Mayor of London Sadiq Khan renews rent freeze calls  


Mayor of London Sadiq Khan has made fresh calls for a rent freeze across the capital, saying that this would give “renters badly needed respite” amid the cost-of-living crisis. 

In a speech this morning, Khan again asked the government to grant him the powers to freeze private rents in the capital for two years, which he said last March would help to save around £3,000 in rent for thousands of Londoners. 

He says today: “The fact demand for housing outstrips supply is why I’ll continue fighting the corner of renters – putting pressure on the government not only to improve renters’ rights, but to give me the powers to introduce a rent control system for London that would allow me to freeze rents and give renters badly needed respite.”    

The mayor adds: “We’re choosing to take the side of renters by demanding the government introduce a rent freeze.  

“We’re choosing to reject the notion that housing is an asset, rather than a basic necessity.  

“And we’re choosing to crackdown on dodgy landlords, stand up for working Londoners and get tough with developers.” 

The speech comes as the average rent on a new let in Greater London hit £2,210 per calendar month in April, 17.2% higher than the same month last year, according to data published today by estate agent Hamptons. 

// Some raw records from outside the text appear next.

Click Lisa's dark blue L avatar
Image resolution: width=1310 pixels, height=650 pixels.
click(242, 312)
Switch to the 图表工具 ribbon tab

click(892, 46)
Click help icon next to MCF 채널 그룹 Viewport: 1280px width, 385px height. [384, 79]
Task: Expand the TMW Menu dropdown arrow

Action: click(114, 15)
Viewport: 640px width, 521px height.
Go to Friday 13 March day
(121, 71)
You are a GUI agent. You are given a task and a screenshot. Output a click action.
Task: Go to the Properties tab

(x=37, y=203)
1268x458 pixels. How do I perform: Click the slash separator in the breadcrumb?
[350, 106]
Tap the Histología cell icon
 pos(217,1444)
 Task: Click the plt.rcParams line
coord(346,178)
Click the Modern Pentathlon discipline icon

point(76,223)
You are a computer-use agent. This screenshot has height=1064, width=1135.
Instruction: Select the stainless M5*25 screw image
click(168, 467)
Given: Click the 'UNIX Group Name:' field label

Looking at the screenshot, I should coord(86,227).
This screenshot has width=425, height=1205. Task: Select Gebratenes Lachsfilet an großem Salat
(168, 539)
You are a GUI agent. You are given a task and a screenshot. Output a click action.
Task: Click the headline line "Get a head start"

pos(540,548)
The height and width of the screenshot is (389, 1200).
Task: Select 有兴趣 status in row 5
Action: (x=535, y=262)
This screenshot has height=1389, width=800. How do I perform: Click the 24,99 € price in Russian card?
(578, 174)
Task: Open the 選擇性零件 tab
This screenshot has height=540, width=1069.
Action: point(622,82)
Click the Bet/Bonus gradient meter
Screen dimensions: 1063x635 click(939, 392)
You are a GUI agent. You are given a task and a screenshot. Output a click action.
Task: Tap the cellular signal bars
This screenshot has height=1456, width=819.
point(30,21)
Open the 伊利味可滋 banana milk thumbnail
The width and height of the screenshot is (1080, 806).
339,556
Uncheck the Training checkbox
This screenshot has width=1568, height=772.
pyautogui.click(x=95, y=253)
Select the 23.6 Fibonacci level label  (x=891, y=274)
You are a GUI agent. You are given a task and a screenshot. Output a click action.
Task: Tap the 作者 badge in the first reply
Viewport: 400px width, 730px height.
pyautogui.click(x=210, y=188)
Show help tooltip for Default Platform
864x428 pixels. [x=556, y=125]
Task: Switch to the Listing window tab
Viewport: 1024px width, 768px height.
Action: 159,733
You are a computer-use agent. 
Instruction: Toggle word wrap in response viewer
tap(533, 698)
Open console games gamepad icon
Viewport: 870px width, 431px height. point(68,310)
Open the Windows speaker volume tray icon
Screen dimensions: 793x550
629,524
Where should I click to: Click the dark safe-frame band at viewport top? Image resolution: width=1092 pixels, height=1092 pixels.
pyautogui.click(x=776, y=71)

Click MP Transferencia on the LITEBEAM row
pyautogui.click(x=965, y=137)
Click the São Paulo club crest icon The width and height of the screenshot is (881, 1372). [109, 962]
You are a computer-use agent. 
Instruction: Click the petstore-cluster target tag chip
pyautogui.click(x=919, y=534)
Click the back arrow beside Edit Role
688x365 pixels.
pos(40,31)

Last week, the government’s long-awaited legislation to improve renters’ rights in a Renters Reform Bill was again delayed. 

It is now more than four years since the government pledged to abolish Section 21 evictions – known commonly as ‘no fault evictions. The legislation, held up by procedural delays, may be published as soon as this week. 

In Scotland, a freeze on rents for private tenants is set to be replaced by a 3% rent cap for at least another six months, the Scottish government confirmed in January.   

The move follows Holyrood’s introduction of a rent freeze under its Cost of Living (Tenant Protection) Act passed last October as part of its response to the living costs crisis.